**DIRECTIONS FOR THIS TASK:** Your copy should hold every record verbatim and none of the pictures.

═══ GIVEN RECORDS ═══

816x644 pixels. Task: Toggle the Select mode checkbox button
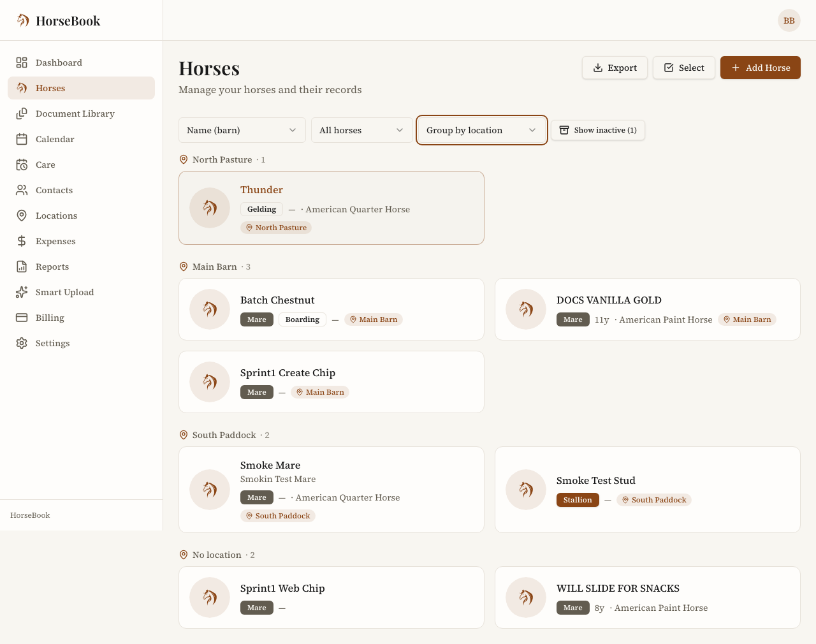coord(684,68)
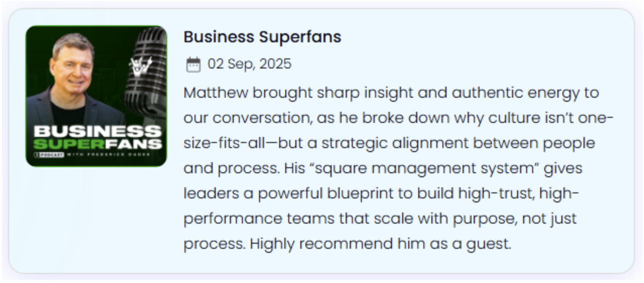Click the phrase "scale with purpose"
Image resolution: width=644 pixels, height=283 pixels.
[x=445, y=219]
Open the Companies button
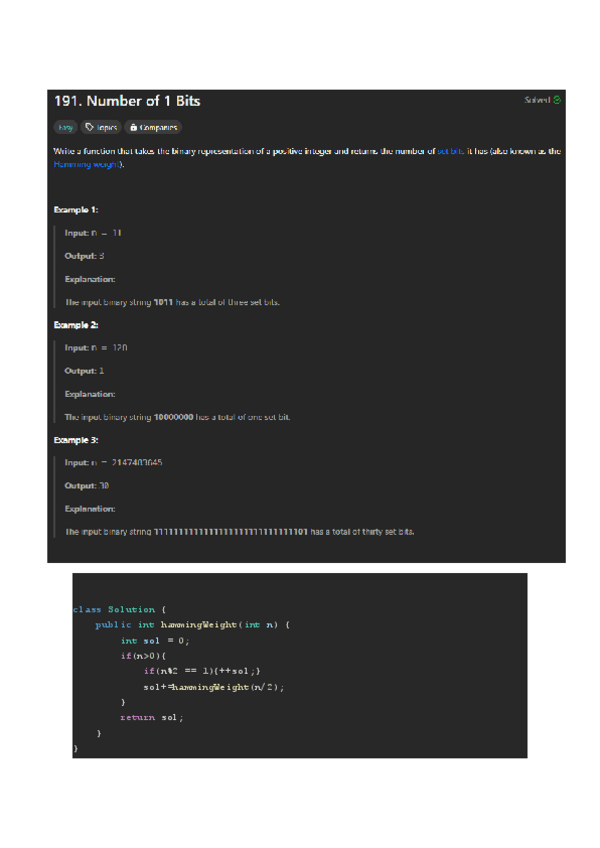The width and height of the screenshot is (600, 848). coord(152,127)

═══

**YOUR SOLUTION:**
816x644 pixels. Task: Toggle the Select mode checkbox button
coord(684,68)
Click the phrase "scale with purpose"
Image resolution: width=644 pixels, height=283 pixels.
[x=445, y=219]
Open the Companies button
The width and height of the screenshot is (600, 848). coord(152,127)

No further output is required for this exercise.